AIM OF THE EXERCISE
Below is a block of entries; repeat exactly the lines starting at the line that contains "The width and height of the screenshot is (681, 411)." and ending at the line that contains "Go to previous league group with left arrow", both included.

----

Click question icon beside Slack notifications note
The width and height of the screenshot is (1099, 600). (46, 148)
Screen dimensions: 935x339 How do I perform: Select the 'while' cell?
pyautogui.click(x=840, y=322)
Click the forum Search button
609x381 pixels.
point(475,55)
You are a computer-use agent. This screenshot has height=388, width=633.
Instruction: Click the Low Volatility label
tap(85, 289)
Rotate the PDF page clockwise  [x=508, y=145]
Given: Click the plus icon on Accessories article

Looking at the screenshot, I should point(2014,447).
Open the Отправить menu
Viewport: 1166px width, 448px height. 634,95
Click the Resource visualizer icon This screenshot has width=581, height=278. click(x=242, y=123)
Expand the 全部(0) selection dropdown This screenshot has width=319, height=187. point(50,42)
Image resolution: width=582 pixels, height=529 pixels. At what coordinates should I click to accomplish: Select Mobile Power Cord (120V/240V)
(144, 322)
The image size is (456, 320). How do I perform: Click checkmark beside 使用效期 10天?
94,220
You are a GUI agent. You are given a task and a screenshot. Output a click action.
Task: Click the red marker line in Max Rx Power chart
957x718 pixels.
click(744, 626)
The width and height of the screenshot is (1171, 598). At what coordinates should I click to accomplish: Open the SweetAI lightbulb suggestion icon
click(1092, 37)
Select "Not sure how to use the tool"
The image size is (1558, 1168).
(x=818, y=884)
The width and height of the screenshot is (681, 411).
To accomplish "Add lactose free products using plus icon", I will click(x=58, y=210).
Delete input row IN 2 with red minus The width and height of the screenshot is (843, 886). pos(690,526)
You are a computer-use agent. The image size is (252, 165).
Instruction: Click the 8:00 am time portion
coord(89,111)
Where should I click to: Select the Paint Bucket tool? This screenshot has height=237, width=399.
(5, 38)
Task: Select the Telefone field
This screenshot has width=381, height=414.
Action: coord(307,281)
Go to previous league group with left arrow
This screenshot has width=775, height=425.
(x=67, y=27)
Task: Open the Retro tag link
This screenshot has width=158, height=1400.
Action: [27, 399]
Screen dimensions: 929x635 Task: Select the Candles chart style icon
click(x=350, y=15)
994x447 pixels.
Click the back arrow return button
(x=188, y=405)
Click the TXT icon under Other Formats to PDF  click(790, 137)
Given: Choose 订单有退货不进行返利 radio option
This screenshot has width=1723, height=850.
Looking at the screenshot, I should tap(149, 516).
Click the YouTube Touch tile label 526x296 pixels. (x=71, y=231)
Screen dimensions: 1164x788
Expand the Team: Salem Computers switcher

----

FINISHED TASK
The width and height of the screenshot is (681, 411).
To accomplish "Add lactose free products using plus icon", I will click(x=58, y=210).
Delete input row IN 2 with red minus The width and height of the screenshot is (843, 886). pos(690,526)
You are a computer-use agent. The image size is (252, 165).
Instruction: Click the 8:00 am time portion
coord(89,111)
Where should I click to: Select the Paint Bucket tool? This screenshot has height=237, width=399.
(5, 38)
Task: Select the Telefone field
This screenshot has width=381, height=414.
Action: coord(307,281)
Go to previous league group with left arrow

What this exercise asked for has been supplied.